A man whose wife was killed in the Shankill bomb is prepared to take legal action against the Stormont Executive over the delay in the delivery of a victims' pension scheme.
It has been held up due to a stand-off between Belfast and London over who pays the estimated £100m cost.
The first stage in the potential legal action will begin today.
It will focus on the Executive's "failure to comply with legislation to provide payments for those severely injured through no fault of their own during the Troubles in Northern Ireland".
The Victims' Payment Scheme had been due to open for applications on May 29.
However, that won't now happen, and structures passed into law in January to administer the scheme have not been set up.
Alan McBride, coordinator of the WAVE trauma centre, who lost his wife Sharon and father-in-law Desmond Frizzell in the IRA's 1993 bombing of the family's fish shop, is behind the legal action. WAVE last night indicated that, depending on the Executive Office's response to a pre-action protocol letter asking for an explanation, a decision will be made whether or not to apply for a judicial review of the Executive's conduct.
Northern Ireland's Victims' Commissioner has accused the authorities of adding insult to the injury sustained by thousands of conflict survivors.

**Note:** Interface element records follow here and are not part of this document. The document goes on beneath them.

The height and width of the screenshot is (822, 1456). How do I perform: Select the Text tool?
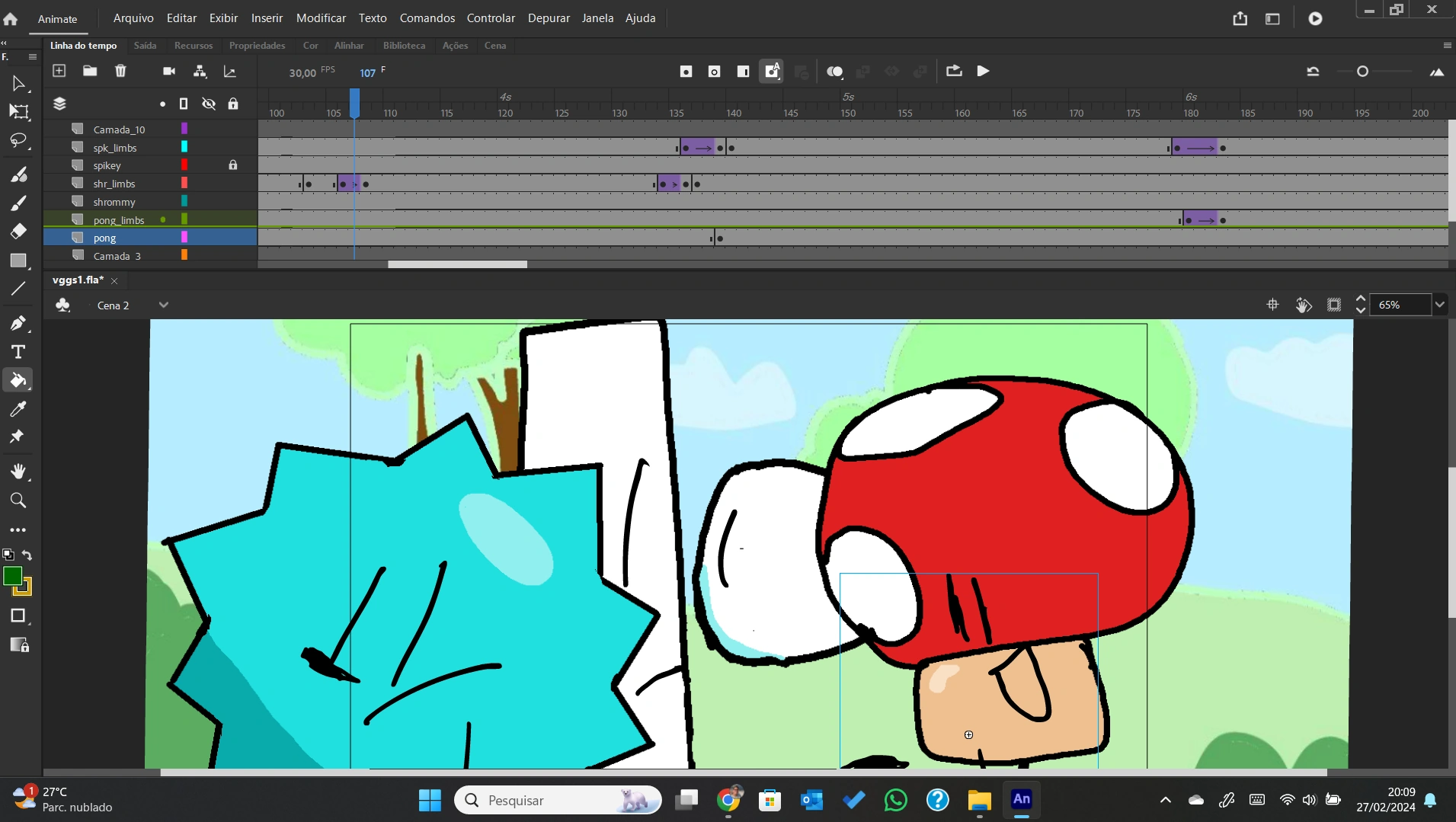pos(18,352)

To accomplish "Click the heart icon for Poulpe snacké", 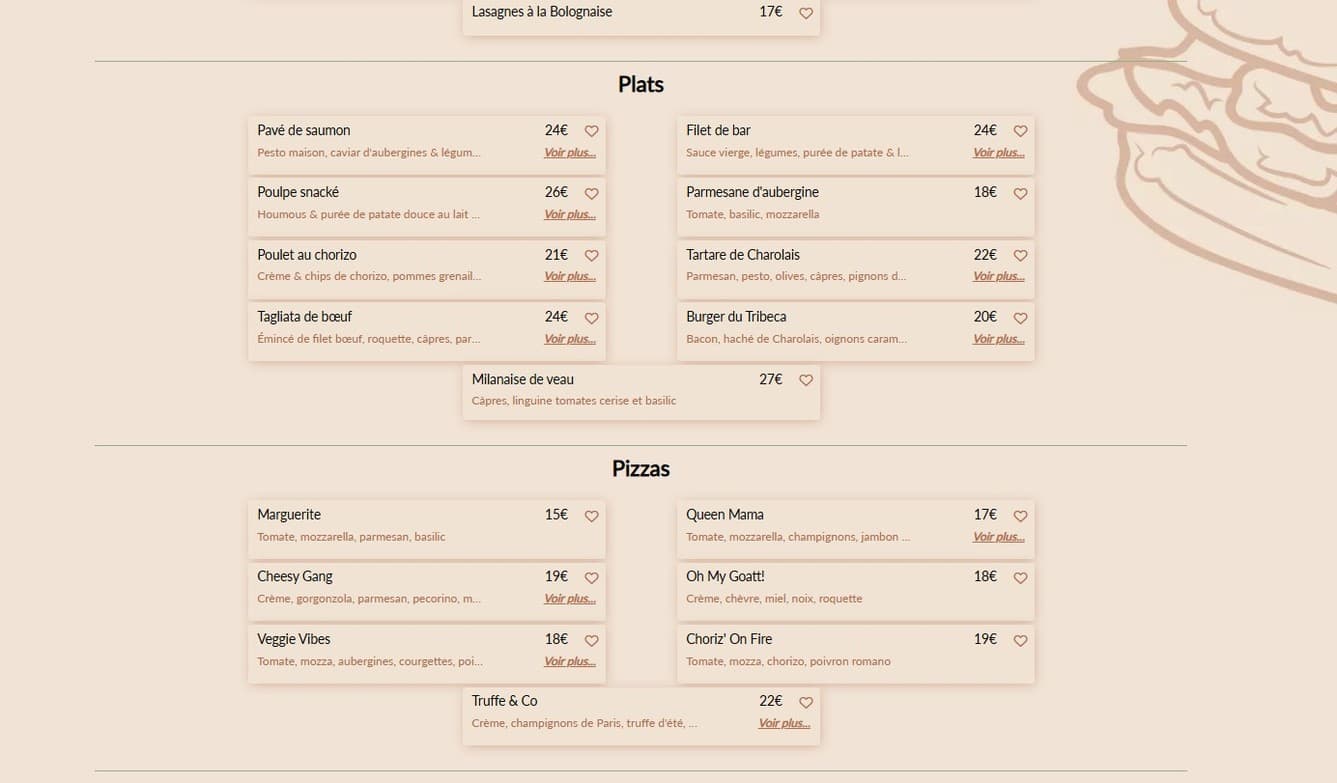I will coord(591,193).

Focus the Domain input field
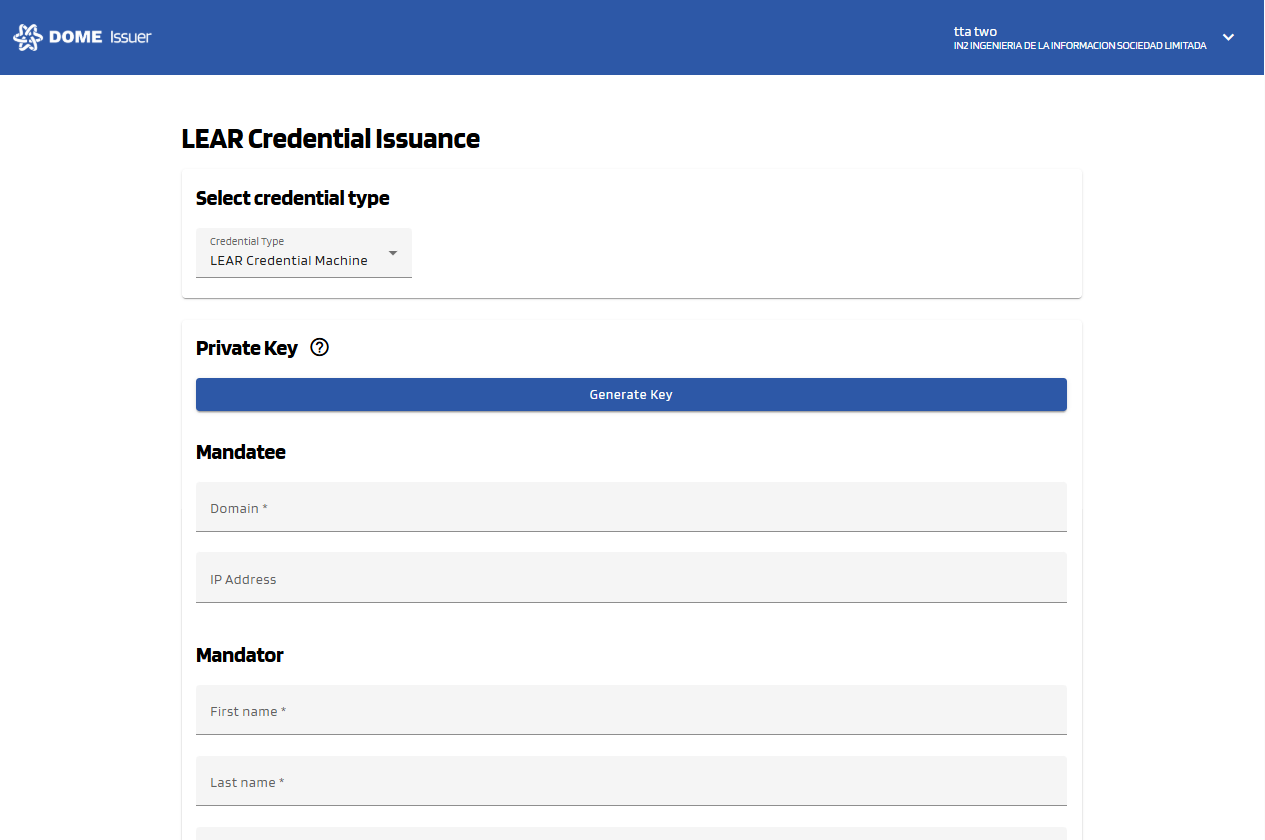click(x=631, y=508)
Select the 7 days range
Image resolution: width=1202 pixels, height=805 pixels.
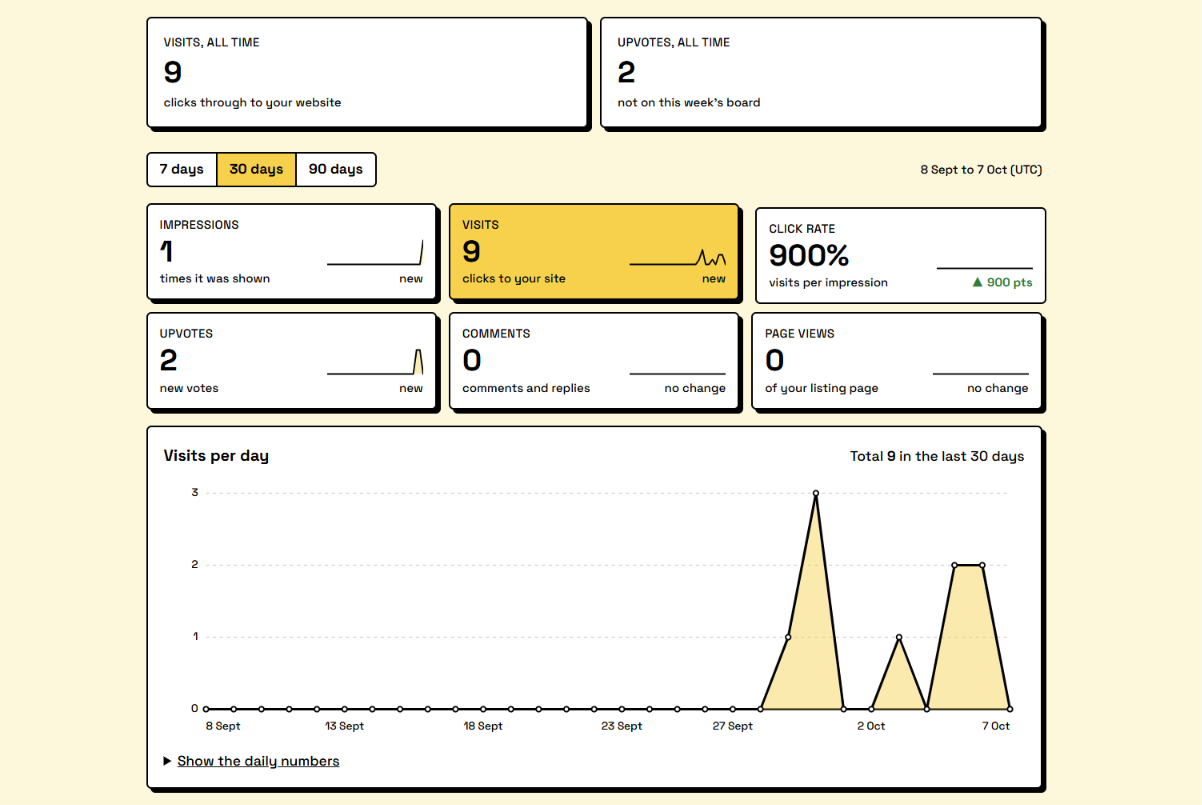182,169
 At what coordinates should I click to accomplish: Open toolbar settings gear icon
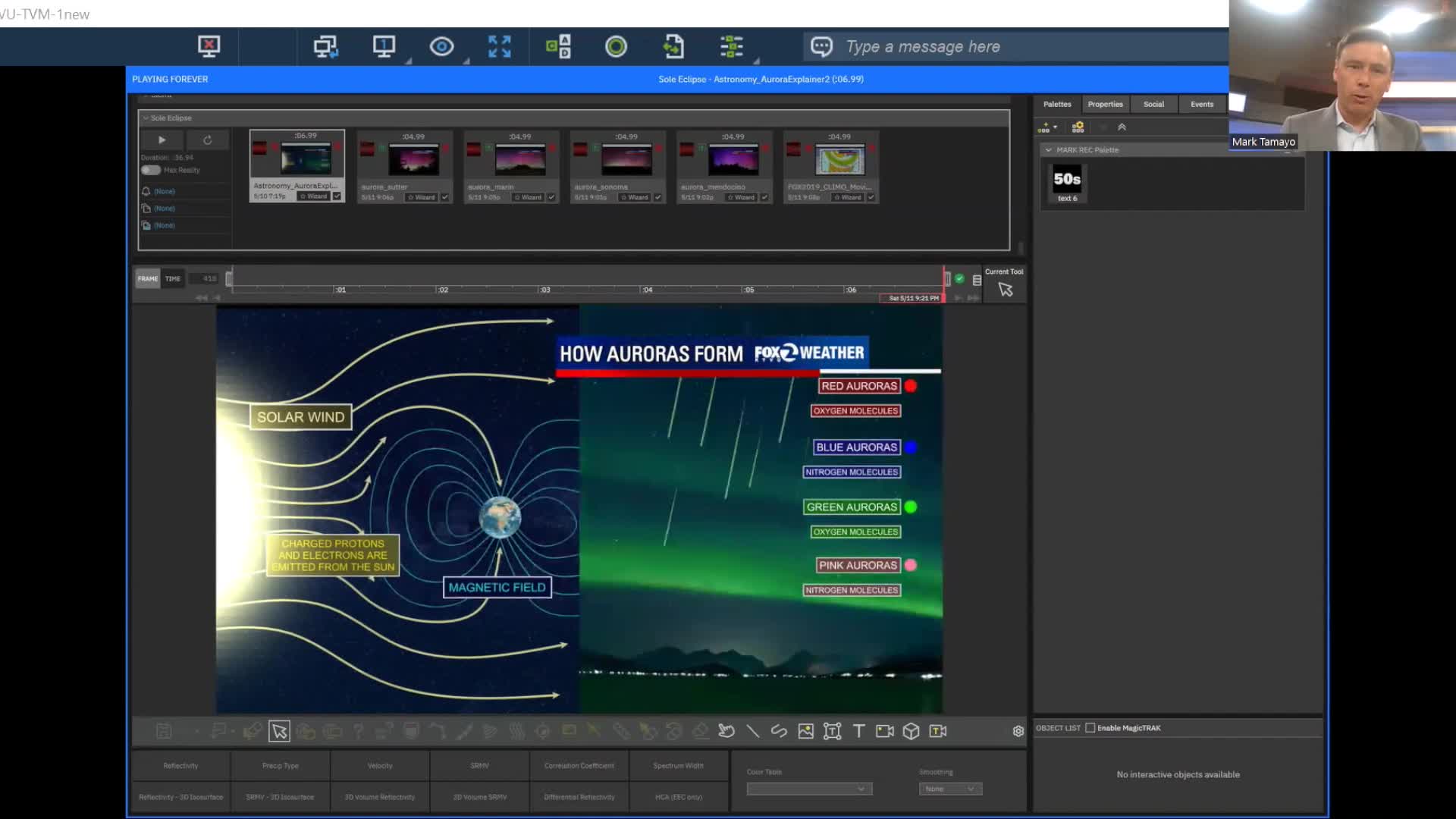1018,731
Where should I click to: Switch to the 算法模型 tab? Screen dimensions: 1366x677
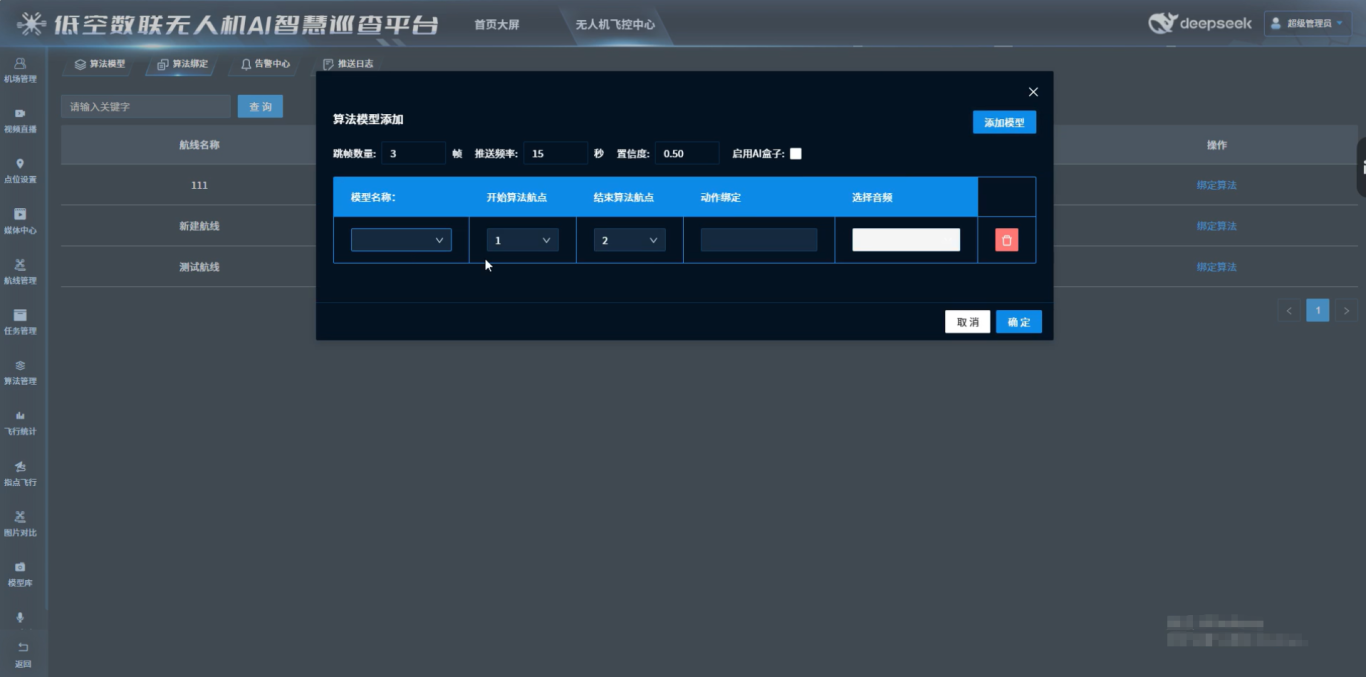pos(100,64)
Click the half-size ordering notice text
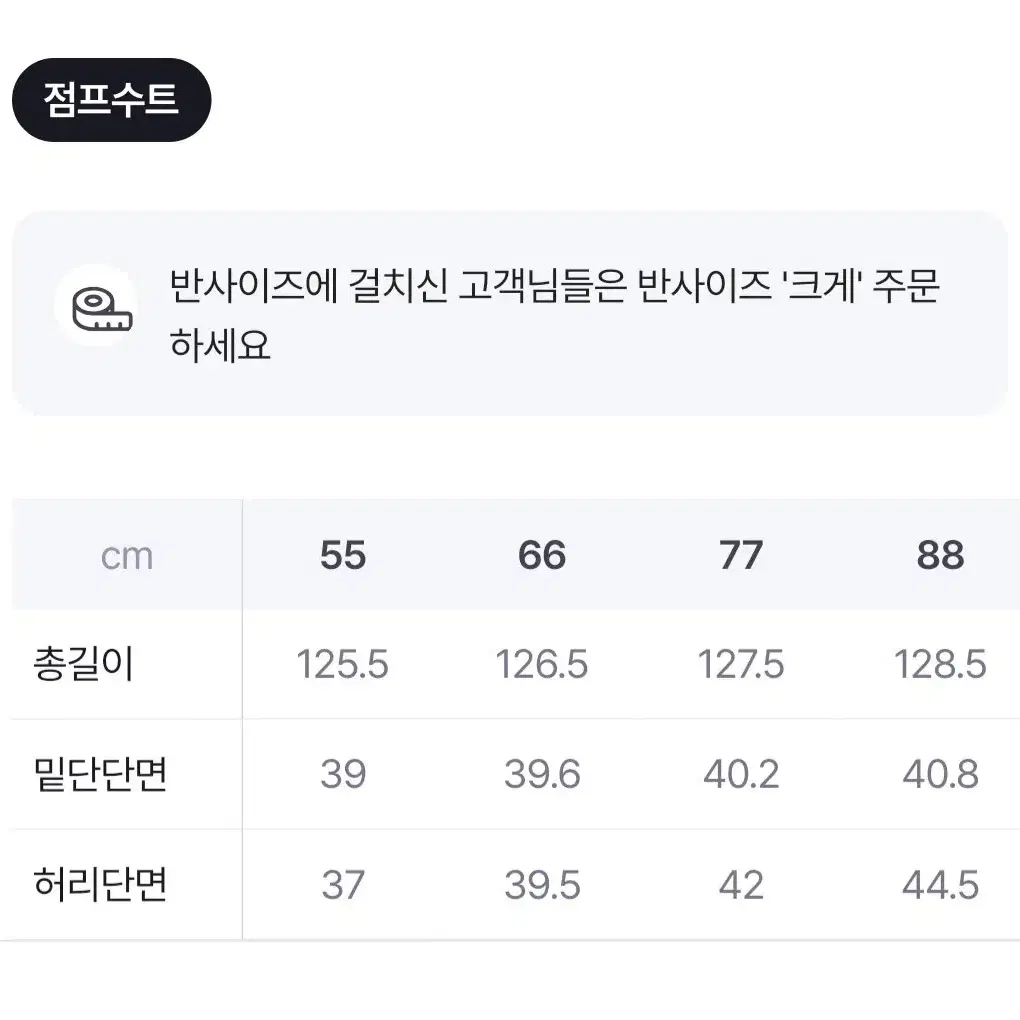The image size is (1020, 1020). point(554,314)
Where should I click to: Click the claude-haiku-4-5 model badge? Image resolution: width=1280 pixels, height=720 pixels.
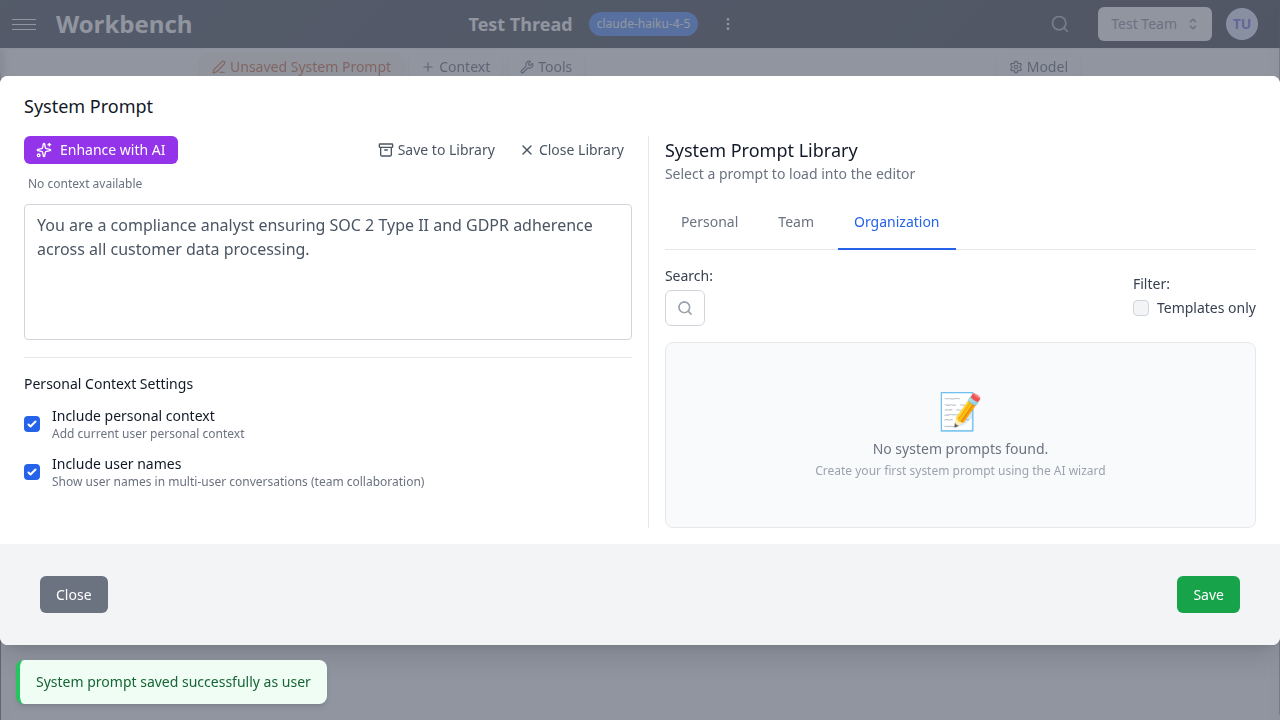pyautogui.click(x=643, y=24)
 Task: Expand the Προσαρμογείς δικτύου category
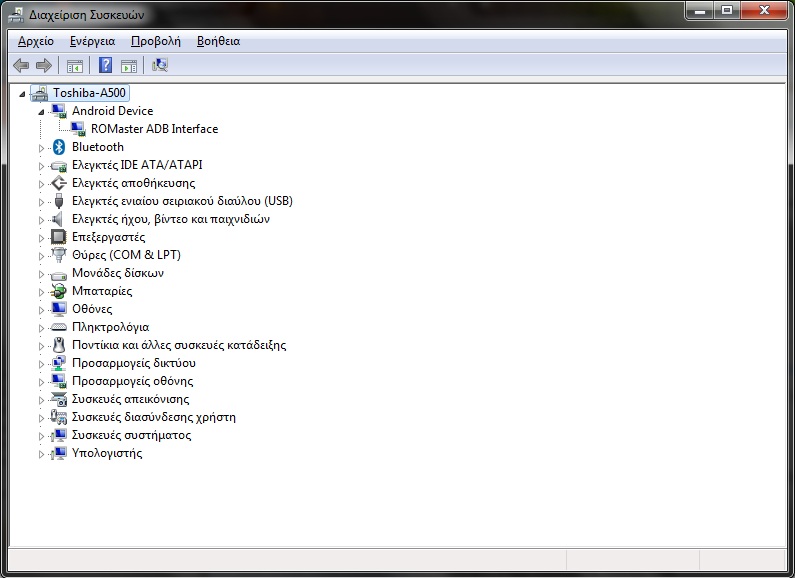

In a scathing critique of Downing Street and Stormont, Judith Thompson said victims had once again been allowed to slip down the list of priorities.
"So people who wore their injuries well and fought a long, hard fight to get some recognition and a standard of living now suddenly find their perception is that this is all slipping away from under their feet. It is incredibly cruel," she said.
DUP leader Arlene Foster said: "This pension was a massive step forward for innocent victims. I have spoken with the Secretary of State and urged him to stand by the legislation passed in Westminster and fund the pension.
"It is unseemly that these deserving people are being let down due to the Government not releasing funding. The Northern Ireland Civil Service will administer the scheme, but Treasury needs to release funds for Northern Ireland to afford the pension."
Sinn Fein MLA Linda Dillon also called on the Treasury to finance the scheme. "Sinn Fein wants to see a pension in place and delivered to meet the needs of all victims," she said.
UUP MLA Doug Beattie branded the delay "a total disgrace". He said: "The handling of this has been shocking. We need to urgently hear from the Executive Office and the Northern Ireland Office. Victims deserve answers." SDLP MLA Dolores Kelly said: "It is disgraceful that posturing over who foots the bill is creating further delay and uncertainty for people who have already been forced to wait for far too long.
"This legislation was passed at Westminster with the support of local parties. Westminster therefore has a responsibility to supply the resources to deliver on the commitments the Government has made."
TUV leader Jim Allister said: "It is a telling indication of how high innocent victims feature on the agenda of the Executive parties that this issue was not nailed down as part of the New Decade, New Approach deal. Money could be found for Irish language and Ulster-Scots legislation. Commitments could be made in relation to legacy proposals, which have received a cool reception to say the least from innocent victims.
"But when it came to delivery of the pension already promised there was, again, failure. That is shameful."
An Alliance spokesman said: "In particular, it must be recognised the UK Government has a responsibility with respect to funding this pension, given its commitments in January. It would be unacceptable if these payments were further frustrated or delayed, letting victims down again."